Recommended Reading
Sons of Perdition
New Mexico in Secret History of Catholic Sex Scandal
by Jay Nelson
2009
ISBN: 1-4392-3482-5
Review by Kay Ebeling

The new book Sons of Perdition tracks the history of the pedophile priest problem in the Catholic Church, from the Vatican to New Mexico. Early chapters describe the transition from the Inquisition to current policies for priests who are sexual predators. We find out the Confessional had a unique perverse role in development of the problem.

Then in the 1950s, Servants of the Paraclete start a recovery center in New Mexico for priests with "psycho-sexual problems," and reverends in early recovery go out and serve in nearby parishes, creating an inordinately large number of priest-rape victims in that one remote state.

Growing up in New Mexico author Jay Nelson had personal experience with "out-patients" from Servants of the Paraclete. So when as an adult, Jay found himself part of a population of adult victims of pedophile priests, he realized, "God, fate, or chance put me in a unique position to recover a far larger story than just my own." In the 1990s Jay edited The Missing Link, quarterly journal of The Linkup, one of the early recovery organizations for victims. Linkup broke up when founder Tom Economus died of cancer. Jay began writing books.

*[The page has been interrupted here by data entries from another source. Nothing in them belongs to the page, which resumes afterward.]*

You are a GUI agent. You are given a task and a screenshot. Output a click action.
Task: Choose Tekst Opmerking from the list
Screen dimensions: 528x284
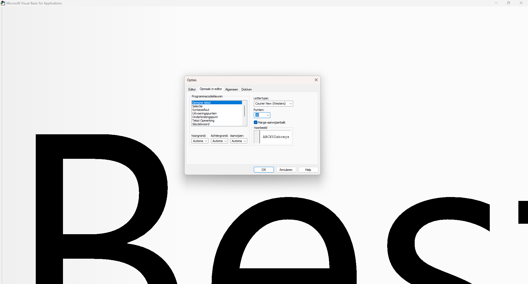pyautogui.click(x=203, y=121)
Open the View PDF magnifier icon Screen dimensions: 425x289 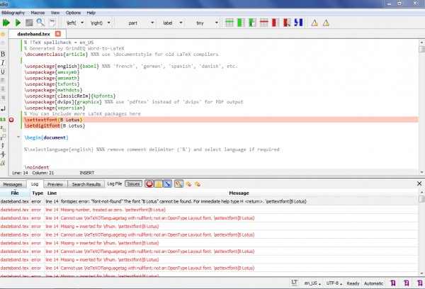(40, 23)
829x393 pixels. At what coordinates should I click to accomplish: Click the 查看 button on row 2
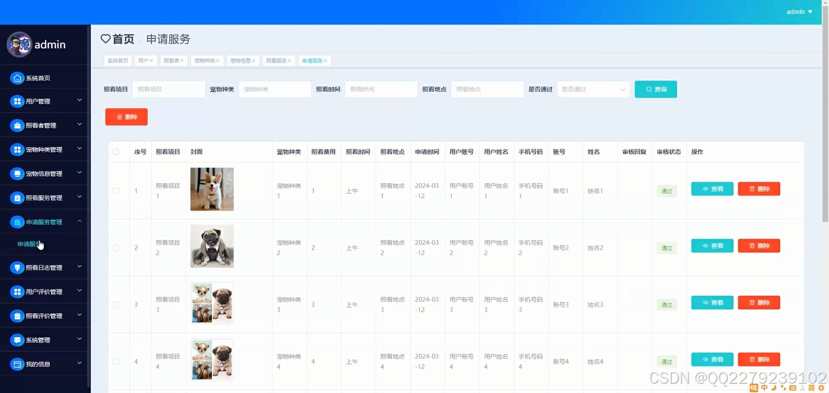(x=712, y=245)
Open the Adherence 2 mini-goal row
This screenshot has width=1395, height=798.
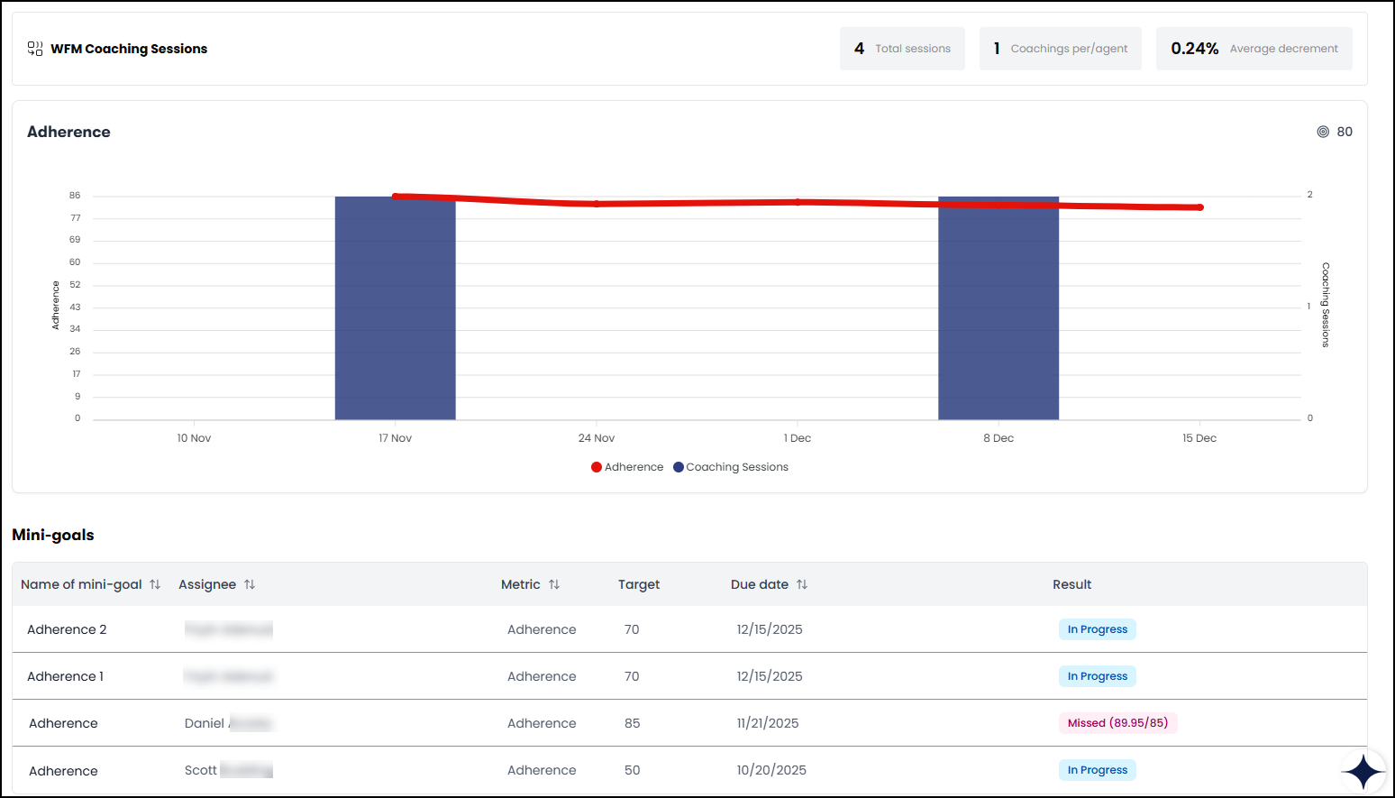click(689, 629)
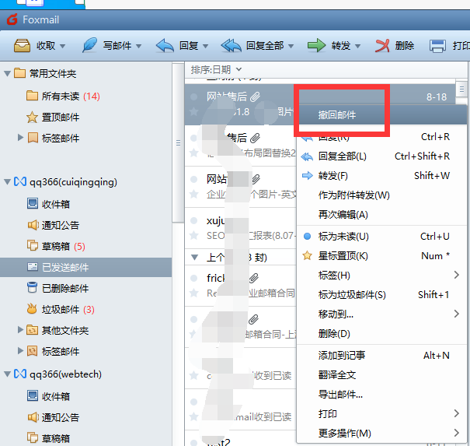This screenshot has height=446, width=470.
Task: Click the 删除 red X delete icon
Action: click(x=382, y=45)
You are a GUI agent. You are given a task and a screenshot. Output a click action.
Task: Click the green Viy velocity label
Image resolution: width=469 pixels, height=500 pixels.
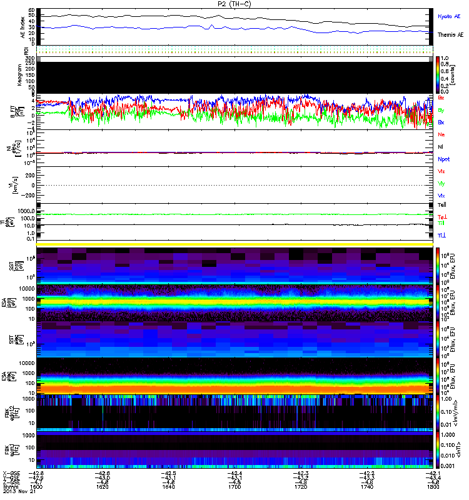[x=441, y=183]
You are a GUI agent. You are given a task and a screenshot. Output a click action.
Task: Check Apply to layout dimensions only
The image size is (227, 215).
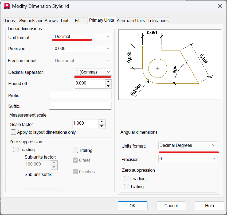coord(13,132)
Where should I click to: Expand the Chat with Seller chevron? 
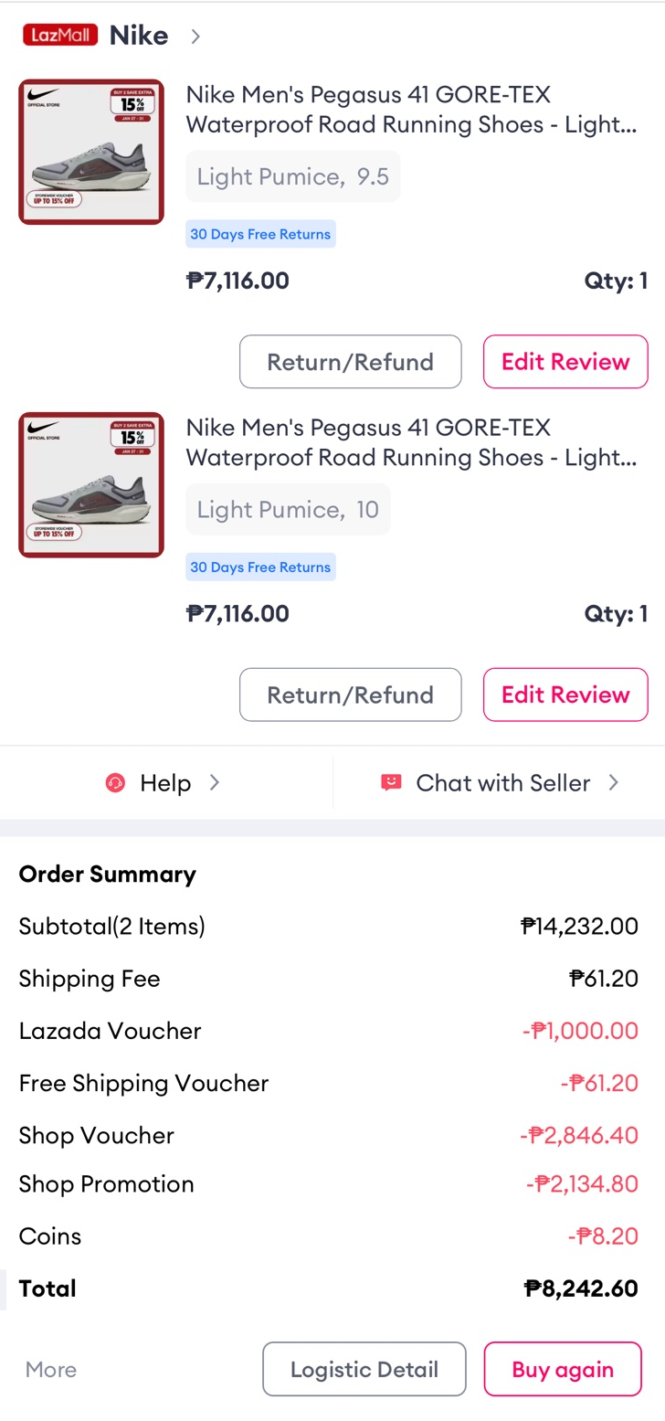614,783
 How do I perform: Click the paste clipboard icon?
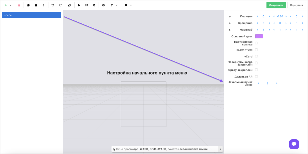(x=36, y=5)
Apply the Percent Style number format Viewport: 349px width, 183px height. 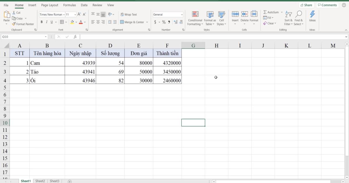click(164, 21)
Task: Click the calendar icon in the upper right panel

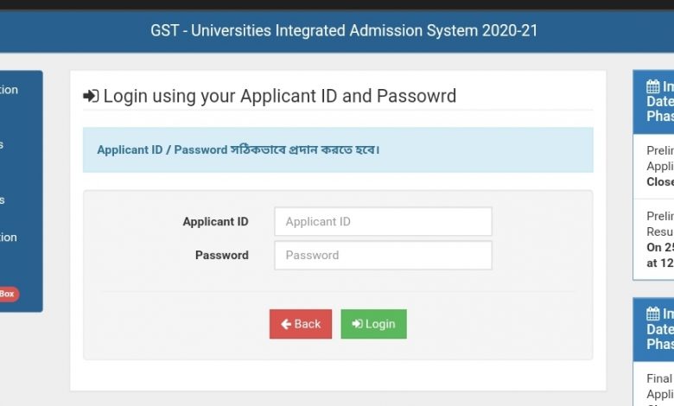Action: [x=653, y=86]
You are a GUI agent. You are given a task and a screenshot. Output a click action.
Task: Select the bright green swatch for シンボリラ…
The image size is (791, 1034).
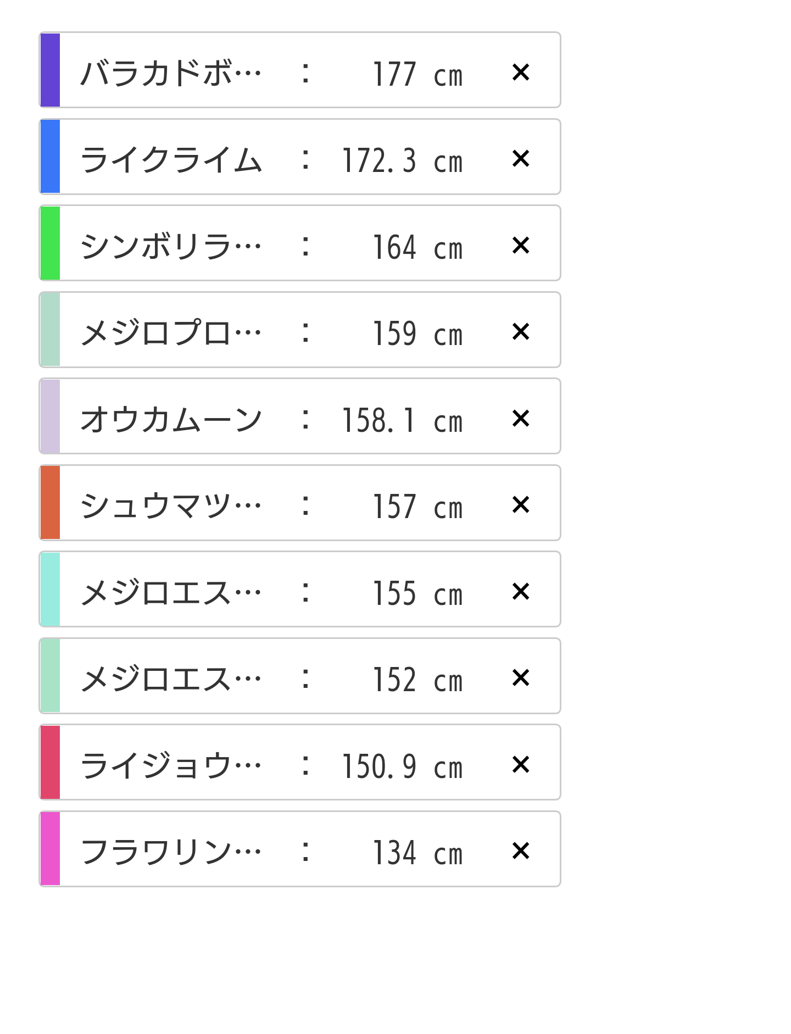50,243
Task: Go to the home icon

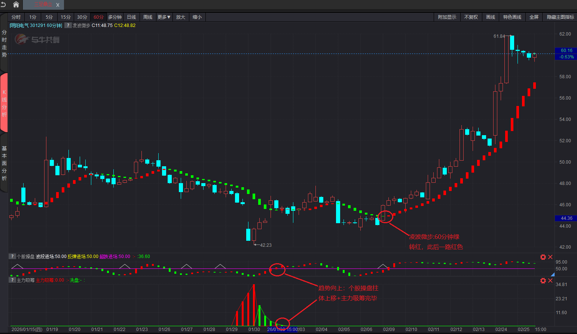Action: pos(16,4)
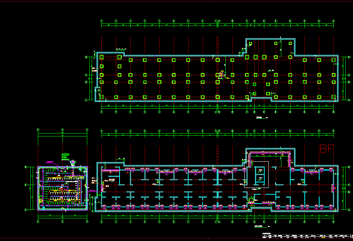Click the leftmost top grid bubble of upper plan
The width and height of the screenshot is (353, 241).
tap(101, 21)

Review by Tom Doyle, Oct 12, 2009

            New Mexico was the epicenter of the first major epidemic of Catholic clergy sexual abuse and hierarchical cover-up. Today most people recall the tsunami in Boston of January 2002 as the event that blew the lid off the Catholic barrel of toxic waste.  Not so!  Sons of Perdition is the first credible account of the wave of revelations of sex abuse and betrayal of trust by the Catholic clergy of New Mexico that started in the late eighties.  The author thoroughly combed through a tangled array of data from divergent sources and pieced together this sordid story.  Those who want to close their eyes to this pathetic chapter of Catholic history will be shocked.  However Jay Nelson comes up with the facts and not more myth.  His inserts on the history of the Church in the southwest provide a context and cultural backdrop that frames the church’s betrayal and makes it even more outrageous.  Of necessity the author had to include the story, as best as it can be known, of the Servants of the Paraclete, the tiny religious community of men dedicated to finding a way to cure or at least control priests suffering from substance abuse or worse, from destructive sexual dysfunction.  Given the fact that some or even much of the accurate information about the Church’s antics remains hidden in archives somewhere, Jay Nelson did an outstanding job finding just about everything that is out there and not buried under a blanket of denial and lies, and using it all, putting together a chapter of Catholic history that must be told.  No story of clergy abuse can be told without including the “eminence grise” in Rome, namely, the Vatican.  Jay does a very credible job tying the top of the Church governing structure to the nightmares unfolding in the southwestern desert.

All in all Sons of Perdition is a valuable contribution to the body of written history about the worst disaster to hit the church in a thousand years....a disaster of the self righteous hierarchy’s own making.